Image credit: Pixabay.
Giant pandas are an endangered species and understanding their behaviour in captivity is crucial for their conservation.
It is difficult for zookeepers and researchers to monitor the behaviour of giant pandas round the clock. In a bid to help giant panda conservation efforts, scientists from Singapore and China have created a fully automated artificial intelligence algorithm that can analyse the behaviour of giant pandas in captivity.
To train, test and validate their algorithm, the scientists obtained 11,000 images of more than 218 different captive pandas taken from image archives, digital video recorders and digital cameras. The photos were taken at various environments, illumination conditions and from multiple viewpoints.
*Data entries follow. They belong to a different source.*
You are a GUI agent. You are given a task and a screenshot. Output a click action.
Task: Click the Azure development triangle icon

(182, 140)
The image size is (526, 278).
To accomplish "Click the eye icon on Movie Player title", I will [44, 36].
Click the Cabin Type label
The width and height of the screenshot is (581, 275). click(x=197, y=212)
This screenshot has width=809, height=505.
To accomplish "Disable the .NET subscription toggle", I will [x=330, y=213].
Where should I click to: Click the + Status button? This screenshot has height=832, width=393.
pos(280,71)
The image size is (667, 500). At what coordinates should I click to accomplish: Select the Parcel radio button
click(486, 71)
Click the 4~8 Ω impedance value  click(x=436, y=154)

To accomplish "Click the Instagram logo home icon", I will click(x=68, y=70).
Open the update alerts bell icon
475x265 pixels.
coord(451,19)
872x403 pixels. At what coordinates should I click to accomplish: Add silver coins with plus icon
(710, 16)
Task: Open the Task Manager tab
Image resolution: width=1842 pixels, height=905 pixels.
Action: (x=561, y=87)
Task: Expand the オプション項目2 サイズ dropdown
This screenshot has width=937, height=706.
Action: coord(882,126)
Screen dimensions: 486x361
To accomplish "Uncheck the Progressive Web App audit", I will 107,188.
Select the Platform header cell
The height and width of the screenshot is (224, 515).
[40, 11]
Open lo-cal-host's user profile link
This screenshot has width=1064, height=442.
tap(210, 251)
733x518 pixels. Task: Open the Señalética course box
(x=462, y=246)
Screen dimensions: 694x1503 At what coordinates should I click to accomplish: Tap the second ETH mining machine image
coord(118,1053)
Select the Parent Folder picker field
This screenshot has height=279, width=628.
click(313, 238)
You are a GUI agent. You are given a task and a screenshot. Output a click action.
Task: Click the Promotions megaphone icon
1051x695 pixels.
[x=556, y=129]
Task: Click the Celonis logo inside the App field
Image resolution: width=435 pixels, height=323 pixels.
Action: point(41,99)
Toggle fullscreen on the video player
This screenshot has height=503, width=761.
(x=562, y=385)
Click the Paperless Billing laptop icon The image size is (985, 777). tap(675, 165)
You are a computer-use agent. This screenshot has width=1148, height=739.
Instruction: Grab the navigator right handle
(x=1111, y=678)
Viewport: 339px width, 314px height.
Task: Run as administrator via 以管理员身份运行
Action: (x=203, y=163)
After training the algorithm to recognise common behaviours exhibited by the pandas’ faces and bodies, the researchers used the programme to identify pandas that were sitting, walking, resting, climbing and eating in photos, with an accuracy of 90 per cent. From the images, the programme correctly identified pandas that were opening or closing their eyes and mouths 84 per cent of the time.
The researchers say that compared to wearable devices such as tags, which may affect the natural behaviour of pandas, the AI system is a non-intrusive way of monitoring panda behaviour in captivity.
“The health of pandas is reflected in their behaviour. This method enables typical and abnormal behaviours, as well as behavioural changes to be detected more accurately and effectively,” said Assoc Prof Adams Wai Kin Kong of NTU’s School of Computer Science and Engineering, who led the study.
“A better understanding of how pandas behave is vital for ensuring the welfare and health of the animals and contributes to the success of captive breeding programs.”
The researchers now hope to apply artificial intelligence to study the behaviour of other vulnerable species such as polar bears.
The study “Giant panda behaviour recognition using images” was published in Global Ecology and Conservation (2021), DOI: 10.1016/j.gecco.2021.e01510.